Exercise objective —
Quote the entries below from the line with "Given: Switch to the AI Mode tab" through the line with "Task: Select the Destination", both ends included, and only those lines.

(Stored entries)
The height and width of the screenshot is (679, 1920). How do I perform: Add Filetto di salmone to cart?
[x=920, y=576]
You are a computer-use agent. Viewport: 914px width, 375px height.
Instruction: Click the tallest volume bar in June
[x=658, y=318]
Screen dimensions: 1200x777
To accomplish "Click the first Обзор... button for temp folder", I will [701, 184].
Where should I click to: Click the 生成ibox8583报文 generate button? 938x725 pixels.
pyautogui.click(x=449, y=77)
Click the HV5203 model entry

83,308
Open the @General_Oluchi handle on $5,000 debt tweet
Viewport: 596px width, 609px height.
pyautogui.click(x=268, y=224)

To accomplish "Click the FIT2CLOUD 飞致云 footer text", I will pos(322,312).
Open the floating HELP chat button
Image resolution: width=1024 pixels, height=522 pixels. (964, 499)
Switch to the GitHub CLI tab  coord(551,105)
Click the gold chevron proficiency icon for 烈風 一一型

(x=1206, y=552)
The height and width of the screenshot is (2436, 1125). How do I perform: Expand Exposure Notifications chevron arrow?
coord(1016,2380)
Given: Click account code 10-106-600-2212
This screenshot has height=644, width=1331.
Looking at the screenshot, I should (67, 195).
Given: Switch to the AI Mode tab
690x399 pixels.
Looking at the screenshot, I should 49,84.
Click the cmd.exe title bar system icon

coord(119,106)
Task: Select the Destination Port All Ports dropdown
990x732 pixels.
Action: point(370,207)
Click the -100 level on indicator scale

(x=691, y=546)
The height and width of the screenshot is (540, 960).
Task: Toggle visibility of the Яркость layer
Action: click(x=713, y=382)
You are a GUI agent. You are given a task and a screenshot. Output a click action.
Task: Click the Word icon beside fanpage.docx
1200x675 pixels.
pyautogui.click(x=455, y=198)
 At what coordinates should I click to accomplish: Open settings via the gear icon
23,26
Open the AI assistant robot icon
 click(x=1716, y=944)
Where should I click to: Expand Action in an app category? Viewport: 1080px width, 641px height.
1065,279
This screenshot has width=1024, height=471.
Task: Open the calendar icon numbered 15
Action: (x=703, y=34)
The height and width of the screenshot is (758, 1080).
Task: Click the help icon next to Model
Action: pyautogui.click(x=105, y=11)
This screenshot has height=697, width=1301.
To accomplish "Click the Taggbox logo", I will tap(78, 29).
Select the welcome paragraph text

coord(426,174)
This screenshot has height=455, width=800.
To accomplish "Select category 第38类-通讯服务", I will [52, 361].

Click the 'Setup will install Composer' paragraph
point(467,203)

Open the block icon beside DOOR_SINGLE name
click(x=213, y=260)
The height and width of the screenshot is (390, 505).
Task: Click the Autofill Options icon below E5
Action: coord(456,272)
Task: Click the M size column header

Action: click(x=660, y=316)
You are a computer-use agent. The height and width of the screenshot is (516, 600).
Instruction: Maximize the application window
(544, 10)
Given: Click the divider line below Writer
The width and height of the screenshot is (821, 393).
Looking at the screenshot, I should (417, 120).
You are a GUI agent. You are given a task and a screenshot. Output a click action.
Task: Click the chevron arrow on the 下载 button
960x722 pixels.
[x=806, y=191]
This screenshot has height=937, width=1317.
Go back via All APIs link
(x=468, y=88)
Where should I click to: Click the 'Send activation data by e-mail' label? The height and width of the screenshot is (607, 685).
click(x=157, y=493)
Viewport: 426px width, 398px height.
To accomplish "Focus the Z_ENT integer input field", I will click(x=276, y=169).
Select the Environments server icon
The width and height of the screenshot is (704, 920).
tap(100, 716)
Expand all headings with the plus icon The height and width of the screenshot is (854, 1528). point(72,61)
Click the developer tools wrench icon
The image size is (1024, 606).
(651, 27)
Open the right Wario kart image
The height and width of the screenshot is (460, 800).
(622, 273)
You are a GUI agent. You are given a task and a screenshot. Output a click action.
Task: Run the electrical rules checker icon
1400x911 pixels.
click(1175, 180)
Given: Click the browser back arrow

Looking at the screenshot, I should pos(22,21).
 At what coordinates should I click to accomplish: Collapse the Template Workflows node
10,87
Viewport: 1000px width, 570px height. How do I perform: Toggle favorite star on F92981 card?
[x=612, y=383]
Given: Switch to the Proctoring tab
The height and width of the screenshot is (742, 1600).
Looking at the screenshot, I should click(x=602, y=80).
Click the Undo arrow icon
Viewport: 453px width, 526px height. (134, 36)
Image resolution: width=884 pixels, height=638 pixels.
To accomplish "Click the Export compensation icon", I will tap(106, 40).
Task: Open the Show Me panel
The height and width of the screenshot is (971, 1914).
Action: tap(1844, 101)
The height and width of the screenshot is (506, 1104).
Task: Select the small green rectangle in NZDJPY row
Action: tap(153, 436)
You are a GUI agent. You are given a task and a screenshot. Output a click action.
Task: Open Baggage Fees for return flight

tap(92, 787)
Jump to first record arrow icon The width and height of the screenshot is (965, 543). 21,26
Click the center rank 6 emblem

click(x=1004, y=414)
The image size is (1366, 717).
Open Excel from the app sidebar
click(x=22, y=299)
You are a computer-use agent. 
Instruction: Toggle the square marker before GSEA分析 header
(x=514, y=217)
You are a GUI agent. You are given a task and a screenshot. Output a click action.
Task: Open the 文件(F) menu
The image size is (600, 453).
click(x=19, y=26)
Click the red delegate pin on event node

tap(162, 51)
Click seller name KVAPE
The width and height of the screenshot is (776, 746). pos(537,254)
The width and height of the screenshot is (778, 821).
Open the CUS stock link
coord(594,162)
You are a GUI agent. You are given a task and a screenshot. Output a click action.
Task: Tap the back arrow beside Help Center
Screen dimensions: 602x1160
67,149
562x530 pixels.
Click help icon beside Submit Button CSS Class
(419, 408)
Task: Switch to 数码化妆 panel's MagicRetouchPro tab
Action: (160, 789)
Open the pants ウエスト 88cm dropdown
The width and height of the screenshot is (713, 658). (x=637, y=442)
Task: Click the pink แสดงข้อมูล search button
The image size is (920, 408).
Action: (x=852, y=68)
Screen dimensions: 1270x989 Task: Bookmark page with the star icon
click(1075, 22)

Worked solution —
Given: Switch to the AI Mode tab
690x399 pixels.
Looking at the screenshot, I should 49,84.
Click the cmd.exe title bar system icon

coord(119,106)
Task: Select the Destination Port All Ports dropdown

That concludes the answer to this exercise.